Provided data Start Marker
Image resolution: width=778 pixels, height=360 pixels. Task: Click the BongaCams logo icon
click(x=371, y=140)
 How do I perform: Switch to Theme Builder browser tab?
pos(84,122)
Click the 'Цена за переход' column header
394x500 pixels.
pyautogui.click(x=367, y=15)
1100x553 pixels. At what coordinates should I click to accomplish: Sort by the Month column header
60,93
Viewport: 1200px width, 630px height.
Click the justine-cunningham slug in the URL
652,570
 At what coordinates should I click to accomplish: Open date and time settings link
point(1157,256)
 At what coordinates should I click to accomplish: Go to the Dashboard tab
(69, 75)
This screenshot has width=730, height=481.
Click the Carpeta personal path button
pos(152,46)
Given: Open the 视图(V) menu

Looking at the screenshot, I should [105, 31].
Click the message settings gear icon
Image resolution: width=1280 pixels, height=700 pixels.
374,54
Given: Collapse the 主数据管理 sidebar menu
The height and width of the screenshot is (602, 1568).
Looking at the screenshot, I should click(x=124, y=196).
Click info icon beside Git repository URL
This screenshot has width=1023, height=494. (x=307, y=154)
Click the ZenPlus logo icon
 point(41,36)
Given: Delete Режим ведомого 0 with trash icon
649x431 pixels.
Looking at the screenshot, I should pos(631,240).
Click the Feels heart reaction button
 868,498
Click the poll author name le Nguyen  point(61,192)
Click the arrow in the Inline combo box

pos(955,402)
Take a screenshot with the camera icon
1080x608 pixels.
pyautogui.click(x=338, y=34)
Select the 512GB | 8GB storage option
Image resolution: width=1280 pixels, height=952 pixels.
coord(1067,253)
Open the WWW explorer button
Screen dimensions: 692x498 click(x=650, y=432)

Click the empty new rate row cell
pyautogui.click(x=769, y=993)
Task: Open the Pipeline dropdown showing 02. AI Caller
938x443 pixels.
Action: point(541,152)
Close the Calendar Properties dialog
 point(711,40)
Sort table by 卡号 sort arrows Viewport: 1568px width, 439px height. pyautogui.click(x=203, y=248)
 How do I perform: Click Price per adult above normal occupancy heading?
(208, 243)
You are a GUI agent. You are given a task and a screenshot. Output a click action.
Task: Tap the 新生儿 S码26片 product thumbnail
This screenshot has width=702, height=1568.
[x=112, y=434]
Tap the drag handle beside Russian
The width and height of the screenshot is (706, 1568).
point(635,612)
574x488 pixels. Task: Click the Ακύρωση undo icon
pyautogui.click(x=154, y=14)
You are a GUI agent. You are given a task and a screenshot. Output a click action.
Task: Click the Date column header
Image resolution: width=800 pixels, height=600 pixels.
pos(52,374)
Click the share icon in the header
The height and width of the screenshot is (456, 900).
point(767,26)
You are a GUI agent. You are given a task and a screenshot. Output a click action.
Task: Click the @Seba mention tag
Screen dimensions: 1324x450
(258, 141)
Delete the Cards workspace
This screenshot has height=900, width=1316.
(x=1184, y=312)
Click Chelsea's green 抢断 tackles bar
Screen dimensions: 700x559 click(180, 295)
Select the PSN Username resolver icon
Provided data End Marker
__What to do__
Nothing in the entries above may be left out; retype them all exactly.

__Answer box__
Image resolution: width=778 pixels, height=360 pixels. Task: Click the BongaCams logo icon
click(x=371, y=140)
 How do I perform: Switch to Theme Builder browser tab?
pos(84,122)
Click the 'Цена за переход' column header
394x500 pixels.
pyautogui.click(x=367, y=15)
1100x553 pixels. At what coordinates should I click to accomplish: Sort by the Month column header
60,93
Viewport: 1200px width, 630px height.
Click the justine-cunningham slug in the URL
652,570
 At what coordinates should I click to accomplish: Open date and time settings link
point(1157,256)
 At what coordinates should I click to accomplish: Go to the Dashboard tab
(69, 75)
This screenshot has width=730, height=481.
Click the Carpeta personal path button
pos(152,46)
Given: Open the 视图(V) menu

Looking at the screenshot, I should [105, 31].
Click the message settings gear icon
Image resolution: width=1280 pixels, height=700 pixels.
374,54
Given: Collapse the 主数据管理 sidebar menu
The height and width of the screenshot is (602, 1568).
Looking at the screenshot, I should click(x=124, y=196).
Click info icon beside Git repository URL
This screenshot has width=1023, height=494. (x=307, y=154)
Click the ZenPlus logo icon
 point(41,36)
Given: Delete Режим ведомого 0 with trash icon
649x431 pixels.
Looking at the screenshot, I should pos(631,240).
Click the Feels heart reaction button
 868,498
Click the poll author name le Nguyen  point(61,192)
Click the arrow in the Inline combo box

pos(955,402)
Take a screenshot with the camera icon
1080x608 pixels.
pyautogui.click(x=338, y=34)
Select the 512GB | 8GB storage option
Image resolution: width=1280 pixels, height=952 pixels.
coord(1067,253)
Open the WWW explorer button
Screen dimensions: 692x498 click(x=650, y=432)

Click the empty new rate row cell
pyautogui.click(x=769, y=993)
Task: Open the Pipeline dropdown showing 02. AI Caller
938x443 pixels.
Action: point(541,152)
Close the Calendar Properties dialog
 point(711,40)
Sort table by 卡号 sort arrows Viewport: 1568px width, 439px height. pyautogui.click(x=203, y=248)
 How do I perform: Click Price per adult above normal occupancy heading?
(208, 243)
You are a GUI agent. You are given a task and a screenshot. Output a click action.
Task: Tap the 新生儿 S码26片 product thumbnail
This screenshot has width=702, height=1568.
[x=112, y=434]
Tap the drag handle beside Russian
The width and height of the screenshot is (706, 1568).
point(635,612)
574x488 pixels. Task: Click the Ακύρωση undo icon
pyautogui.click(x=154, y=14)
You are a GUI agent. You are given a task and a screenshot. Output a click action.
Task: Click the Date column header
Image resolution: width=800 pixels, height=600 pixels.
pos(52,374)
Click the share icon in the header
The height and width of the screenshot is (456, 900).
point(767,26)
You are a GUI agent. You are given a task and a screenshot. Output a click action.
Task: Click the @Seba mention tag
Screen dimensions: 1324x450
(258, 141)
Delete the Cards workspace
This screenshot has height=900, width=1316.
(x=1184, y=312)
Click Chelsea's green 抢断 tackles bar
Screen dimensions: 700x559 click(180, 295)
Select the PSN Username resolver icon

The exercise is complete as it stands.